• Corporate governance

    • HC-A.2.1

      The Chairman of the Board should preferably be non-executive and independent. The role of Chairman and Chief Executive may not be exercised by the same person. (See Rule HC-1.3.9.)

      October 07

    • HC-A.2.2

      The Board must approve a code of conduct for itself, senior management and employees, and define the responsibilities of itself and senior management. This should include procedures for dealing with conflicts of interest, and a prohibition on insider trading. (See Paragraphs HC-1.2.9 to HC-1.2.13.)

      October 07

    • HC-A.2.3

      The Board should meet at least four times per year (see Paragraph HC-1.3.4).

      October 07

    • HC-A.2.4

      Boards must have an adequate number of members that are 'independent' and 'non-executive' to serve the interests of minority shareholders and other stakeholders. (See Paragraphs HC-1.3.5 and HC-1.3.6.)

      October 07

    • HC-A.2.5

      The Board should consider the setting up of committees to assist it in fulfilling its responsibilities.
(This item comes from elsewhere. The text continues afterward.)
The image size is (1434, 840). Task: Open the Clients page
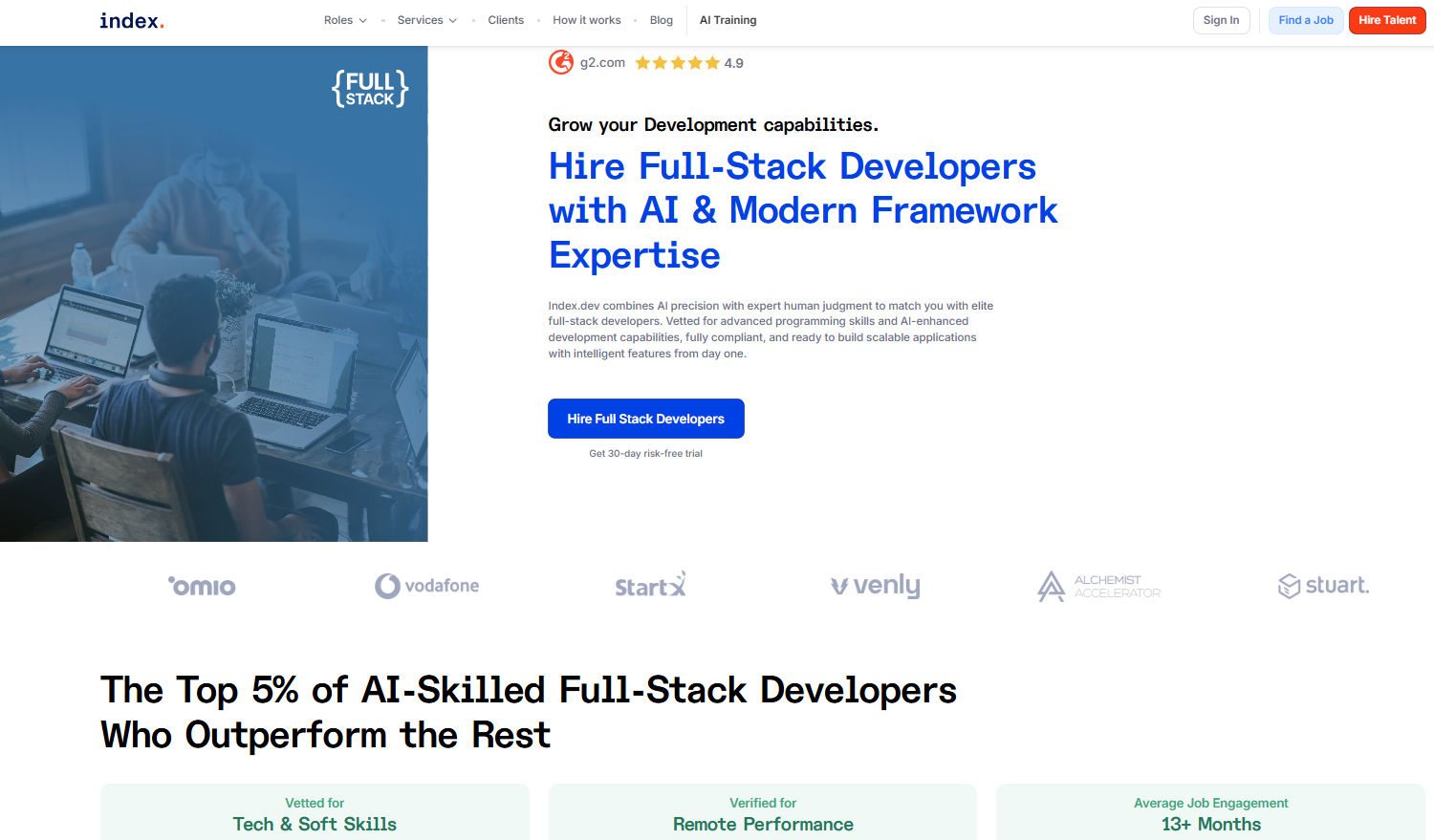[506, 20]
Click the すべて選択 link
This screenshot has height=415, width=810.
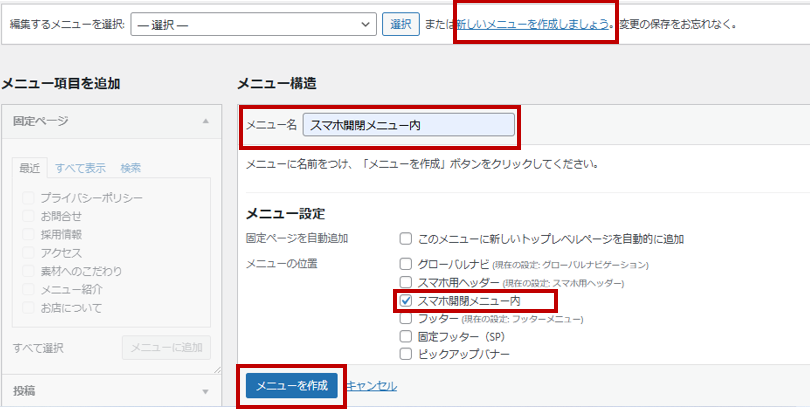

The setting up of an Audit Committee is mandatory. (See Paragraphs HC-1.3.11 to HC-1.3.14.)

      October 07

    • HC-A.2.6

      Conventional bank licensees are required to notify the CBB, in writing, of all major changes (regardless of type and/or effect) proposed to the strategy and/or corporate plan of the bank prior to implementation, as well as of any Special Purpose Vehicle they intend to establish as a subsidiary, or with respect to which they intend to act as sponsor or manager (see Section HC-1.5).